Task goal
All lines from the one with "The width and height of the screenshot is (1024, 576)." through the close of the records below are to be set down exactly, and no others.
─── Source records
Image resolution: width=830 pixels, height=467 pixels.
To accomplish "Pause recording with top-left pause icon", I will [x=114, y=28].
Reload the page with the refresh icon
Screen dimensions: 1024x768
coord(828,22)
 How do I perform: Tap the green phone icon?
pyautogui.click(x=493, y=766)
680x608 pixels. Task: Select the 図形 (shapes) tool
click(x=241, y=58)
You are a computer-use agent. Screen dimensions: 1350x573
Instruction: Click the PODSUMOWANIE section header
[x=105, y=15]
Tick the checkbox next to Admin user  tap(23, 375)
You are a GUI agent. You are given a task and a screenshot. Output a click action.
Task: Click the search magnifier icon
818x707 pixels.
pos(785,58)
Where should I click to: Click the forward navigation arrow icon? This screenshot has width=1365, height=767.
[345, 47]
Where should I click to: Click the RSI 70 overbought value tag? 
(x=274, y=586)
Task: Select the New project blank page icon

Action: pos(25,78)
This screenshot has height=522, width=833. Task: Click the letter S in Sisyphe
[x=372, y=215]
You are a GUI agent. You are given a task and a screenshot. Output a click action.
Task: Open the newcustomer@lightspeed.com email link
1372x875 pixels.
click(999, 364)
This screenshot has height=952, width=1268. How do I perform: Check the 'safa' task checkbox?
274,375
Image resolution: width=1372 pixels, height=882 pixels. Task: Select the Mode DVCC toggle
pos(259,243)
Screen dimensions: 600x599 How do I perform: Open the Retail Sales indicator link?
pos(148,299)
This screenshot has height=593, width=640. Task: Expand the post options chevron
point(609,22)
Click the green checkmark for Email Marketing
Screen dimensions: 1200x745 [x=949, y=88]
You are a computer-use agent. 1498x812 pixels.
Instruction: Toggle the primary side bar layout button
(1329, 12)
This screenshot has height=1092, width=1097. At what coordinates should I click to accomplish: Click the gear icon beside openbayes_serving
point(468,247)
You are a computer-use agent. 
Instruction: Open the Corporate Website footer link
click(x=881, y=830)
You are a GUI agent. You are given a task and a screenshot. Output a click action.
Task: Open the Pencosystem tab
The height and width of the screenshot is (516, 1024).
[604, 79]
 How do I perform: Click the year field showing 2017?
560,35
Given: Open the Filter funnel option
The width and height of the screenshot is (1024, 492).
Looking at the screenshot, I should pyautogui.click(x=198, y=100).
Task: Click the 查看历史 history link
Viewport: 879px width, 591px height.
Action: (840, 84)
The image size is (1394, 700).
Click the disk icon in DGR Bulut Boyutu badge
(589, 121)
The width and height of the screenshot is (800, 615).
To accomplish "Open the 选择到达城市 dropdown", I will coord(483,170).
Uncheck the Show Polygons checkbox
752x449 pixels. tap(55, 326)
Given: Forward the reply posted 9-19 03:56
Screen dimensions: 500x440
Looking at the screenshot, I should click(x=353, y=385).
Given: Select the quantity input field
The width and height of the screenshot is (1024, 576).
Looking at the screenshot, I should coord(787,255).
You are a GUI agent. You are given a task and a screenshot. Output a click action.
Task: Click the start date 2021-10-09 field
──────
Answer for the task
The width and height of the screenshot is (1024, 576).
Looking at the screenshot, I should coord(787,255).
You are a GUI agent. You are given a task and a screenshot. Output a click action.
Task: Click the start date 2021-10-09 field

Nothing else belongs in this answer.